Does Medicare cover E0745 neuromuscular stimulator?
Yes, Medicare covers E0745 under National Coverage Determination 160.12 for specific diagnoses including disuse atrophy with intact innervation, post-stroke muscle re-education, post-knee replacement atrophy prevention, and shoulder subluxation in hemiplegia. Coverage is subject to DME MAC Local Coverage Determinations, which may impose additional criteria beyond NCD 160.12.
What are the documentation requirements for E0745?
E0745 claims require a physician order predating equipment delivery, a completed Certificate of Medical Necessity, clinical notes confirming the diagnosis and intact nerve supply, a signed proof of delivery, and an Advance Beneficiary Notice where coverage is uncertain. Prior authorization records are required when the patient’s MAC jurisdiction mandates PA for this code.
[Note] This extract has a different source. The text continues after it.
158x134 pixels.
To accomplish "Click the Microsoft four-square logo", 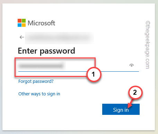I will (x=21, y=23).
Does E0745 require prior authorization?
No. E0745 is on the CMS Master List but not on the CMS Required Prior Authorization List (most recently updated January 13, 2026), so no DME MAC currently mandates prior authorization for it as a national Medicare condition of payment. CMS updates this list periodically, so confirm the current version before delivering the device. Commercial payers, including Aetna and BCBS, set independent prior authorization rules for NMES devices.
What ICD-10 codes are commonly used with E0745?
Commonly paired ICD-10-CM codes include M62.50 (muscle wasting and atrophy), I69.351 and I69.352 (hemiplegia following cerebral infarction), M24.312 (pathological dislocation of shoulder), R25.2 (cramp and spasm), and Z96.651 (presence of artificial knee joint). Each must be supported by clinical documentation confirming the covered diagnosis and intact innervation.
What is the difference between E0744 and E0745?
E0744 is a neuromuscular stimulator specific to scoliosis treatment, while E0745 describes a general neuromuscular stimulator, electronic shock unit used for disuse atrophy, stroke rehabilitation, knee replacement recovery, and shoulder subluxation. The two codes serve distinct clinical indications and are not interchangeable.